• [Collected data entries]
= = =

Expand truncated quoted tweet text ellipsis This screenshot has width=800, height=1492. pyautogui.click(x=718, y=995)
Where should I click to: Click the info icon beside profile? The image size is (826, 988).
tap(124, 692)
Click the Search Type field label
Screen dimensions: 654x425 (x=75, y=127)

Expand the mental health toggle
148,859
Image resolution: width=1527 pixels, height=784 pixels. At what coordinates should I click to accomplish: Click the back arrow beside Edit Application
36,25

= = =

• [WHAT THIS TASK INVOLVES] Set down each record above without changing a single word.

• [SOLUTION FOR THIS TASK]
Expand truncated quoted tweet text ellipsis This screenshot has width=800, height=1492. pyautogui.click(x=718, y=995)
Where should I click to: Click the info icon beside profile? The image size is (826, 988).
tap(124, 692)
Click the Search Type field label
Screen dimensions: 654x425 (x=75, y=127)

Expand the mental health toggle
148,859
Image resolution: width=1527 pixels, height=784 pixels. At what coordinates should I click to accomplish: Click the back arrow beside Edit Application
36,25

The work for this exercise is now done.